Der Skandal rund um Wirecard baute sich über einen langen Zeitraum hin auf. Am Ende ging dann alles ganz schnell. Der Verlauf im Überblick:

  • Wirecard war ein Unternehmen, das Dienstleistungen im Zahlungsverkehr angeboten hat. Bekannt wurde es vor allem für seine Lösungen für die Zahlungsabwicklung zwischen Online-Käufern und Verläufern. Wirecard bezahlte hierbei direkt das Geld an den Verkäufer und erhielt es erst im Nachhinein vom Kreditkarteninstitut. So konnte die Ware direkt verschickt werden.
  • Verdient hat Wirecard dabei an einer Kommission. Aufgrund des starken Aufstiegs des Unternehmens wurde es schon bald Teil des deutschen Leitindex. Im Jahr 2018 hat Wirecard die Commerzbank aus dem DAX verdrängt und wurde somit Teil der Topliga der deutschen Finanzfirmen.
  • Allerdings ergaben Recherchen der Financial Times im Frühjahr 2019, dass gezielter Scheinhandel mit Tochterfirmen in Asien den Umsatz des Konzerns künstlich nach oben getrieben hatten. So wurde unter anderem die Abwicklung von angeblichen Zahlungen mit Unternehmen behauptet, die bereits seit Jahren nicht mehr existierten. Diese Vorwürfe wies Wirecard zurück, konnte den Einbruch seines Aktienkurses aber nicht verhindern.
  • Aufgrund der Größe des Unternehmens begannen mächtige Hedgefonds auf fallende Kurse der Aktie zu spekulieren. Daraufhin fiel der Aktienwert innerhalb der nächsten Tage auf die Hälfte ab. Als Reaktion darauf sperrte die BaFin, die Bundesanstalt für Finanzdienstleistungsaufsicht, die Spekulation auf fallende Kurse des Unternehmens für zwei Monate. Es schien so, als wolle die BaFin Wirecard schützen. Denn eine solche Aktion hatte es in der Geschichte noch nie zuvor gegeben.
  • Nach weiteren Recherchen und Vorwürfen der Financial Times kamen immer mehr Hinweise für Fälschungen von Umsätzen durch die Partnerfirma Al Alam Solution in Dubai zum Vorschein.
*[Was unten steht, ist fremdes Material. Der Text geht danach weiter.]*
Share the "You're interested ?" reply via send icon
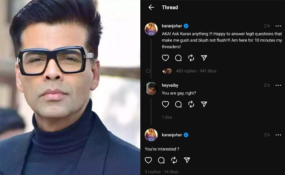187,160
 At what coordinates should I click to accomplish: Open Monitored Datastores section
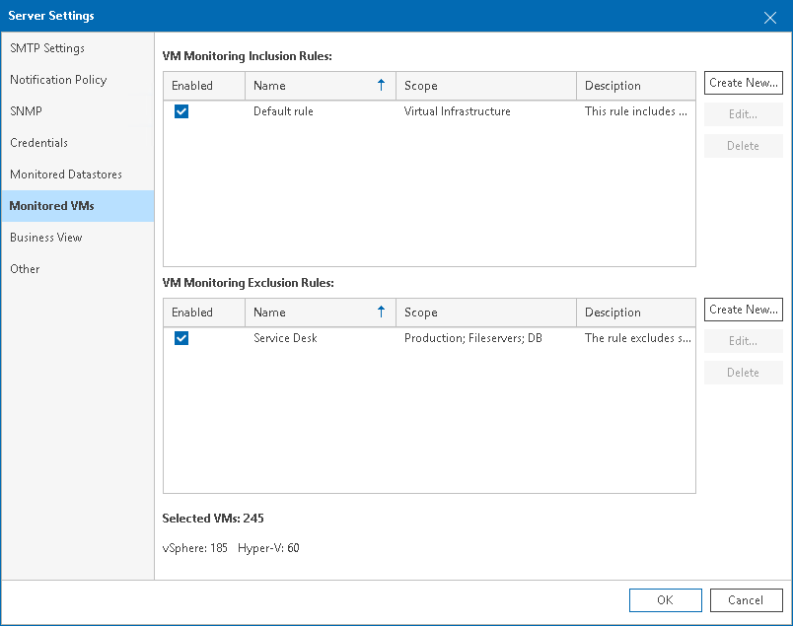tap(66, 174)
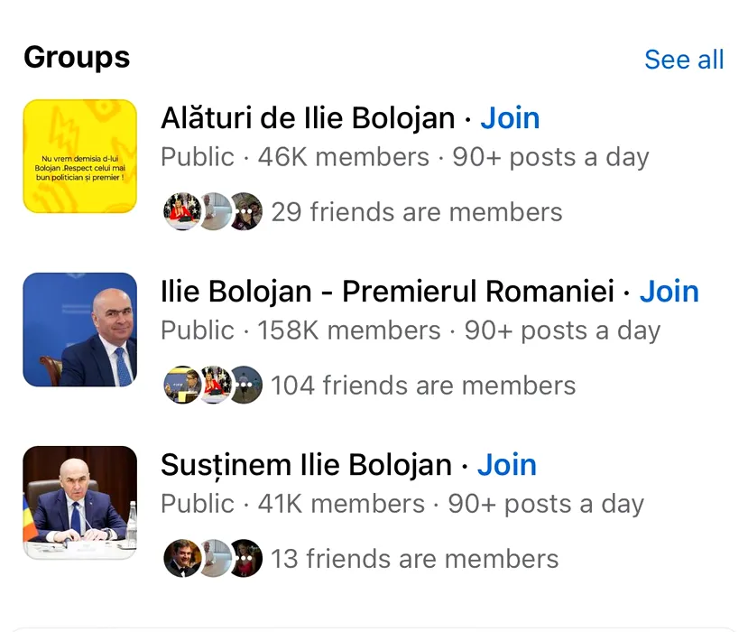The width and height of the screenshot is (748, 632).
Task: Tap friend avatars next to 29 friends
Action: [212, 212]
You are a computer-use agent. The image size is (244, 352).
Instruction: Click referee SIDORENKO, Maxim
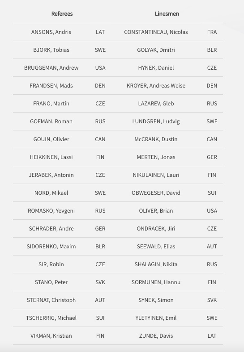(51, 246)
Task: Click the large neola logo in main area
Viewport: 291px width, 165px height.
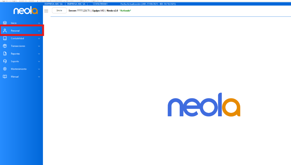Action: point(204,105)
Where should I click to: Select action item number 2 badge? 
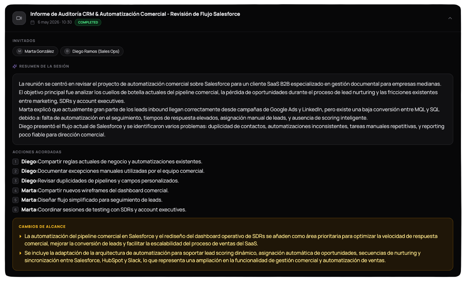click(x=15, y=171)
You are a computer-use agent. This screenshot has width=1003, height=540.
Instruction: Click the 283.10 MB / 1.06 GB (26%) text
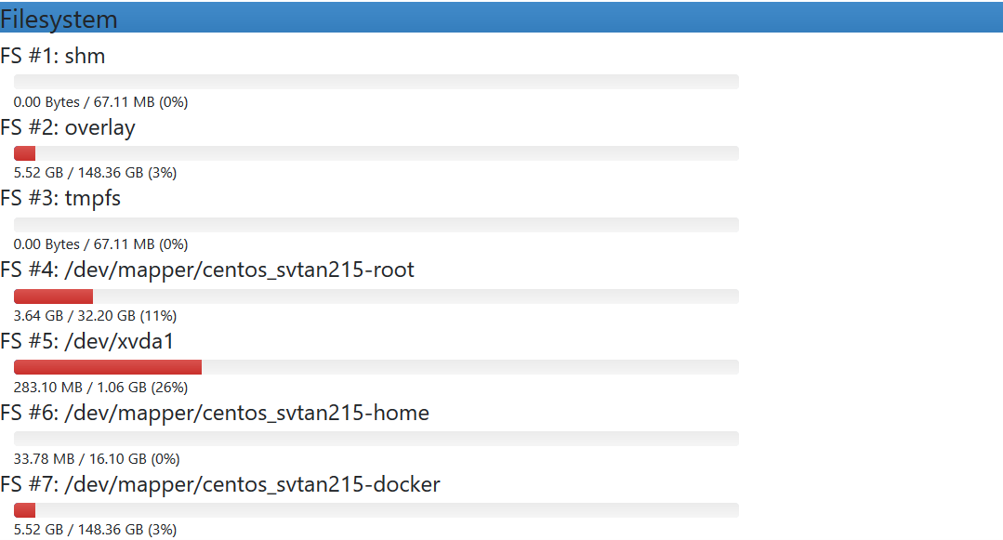pos(100,388)
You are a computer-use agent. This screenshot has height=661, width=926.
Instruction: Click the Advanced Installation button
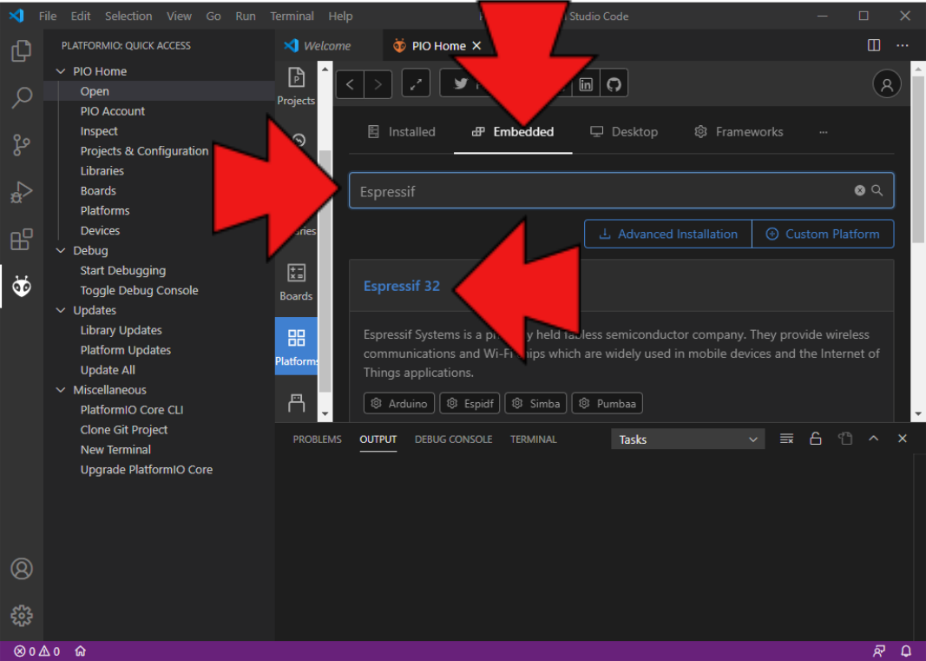668,234
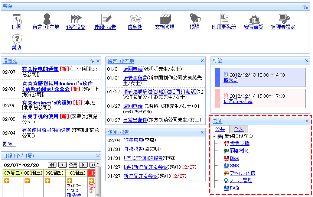Screen dimensions: 313x197
Task: Click the 提醒 bell reminder icon
Action: (195, 19)
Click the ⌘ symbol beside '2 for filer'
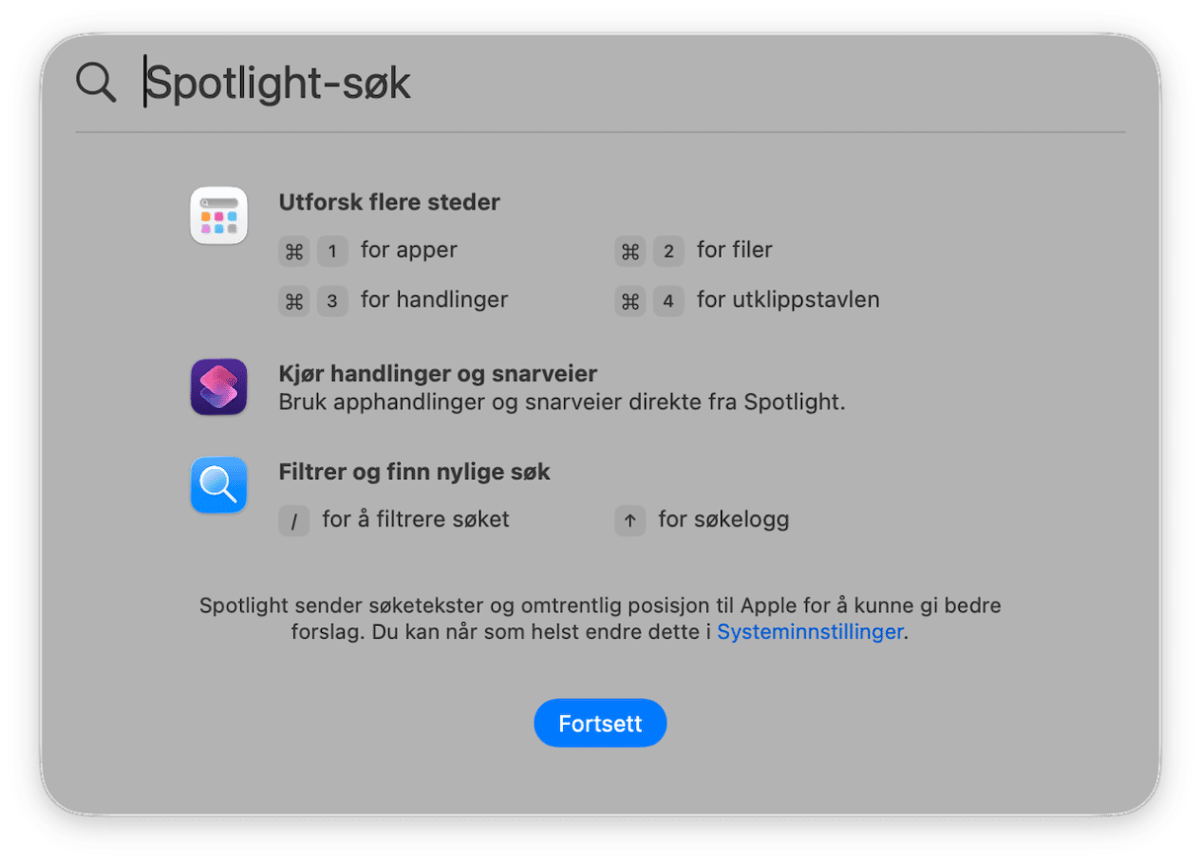 coord(630,251)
Nachdem der Jahresabschluss für 2019 mehrfach verschoben wurde, war er für den 18. Juni 2020 angesetzt.
  • Doch an diesem Tag verschob Wirecard den Jahresabschluss nochmals, da in der Bilanz 1,9 Milliarden Euro fehlten. Laut Wirecard befand sich dieses Geld auf Konten bei zwei Banken auf den Philippinen. Diese bestritten allerdings jegliche Geschäftsbeziehung zu Wirecard.
  • Nachdem herauskam, dass Wirecard die Finanzunterlagen dieser angeblichen Konten gefälscht hatte, stürzte die Aktie endgültig ab. Eine Woche später meldete Wirecard Insolvenz an.
wirecard Bilanzskandal: Ermittler durchsuchen Wirecard-Bueros. wirecard Logo, Firmenemblem,Schriftzug ,Gebaeude, Fassade,Sitz in Aschheim Dornach WIRECARD AG am 01.07.2020. *** wirecard accounting scandal Investigators search Wirecard offices wirecard logo, company emblem, lettering, building, facade, headquarters in Aschheim Dornach WIRECARD AG on 01 07 2020
Der Wirecard-Skandal schädigte nicht nur die Reputation des Finanzplatzes Deutschland, sondern auch die Vermögen von unzähligen Kleinanlegern. imago images / Sven Simon


Die Rollen von Markus Braun und Jan Marsalek

Wie so häufig waren beim Wirecard-Skandal nicht die normalen Mitarbeiter, sondern die Chefs des Konzerns die Strippenzieher.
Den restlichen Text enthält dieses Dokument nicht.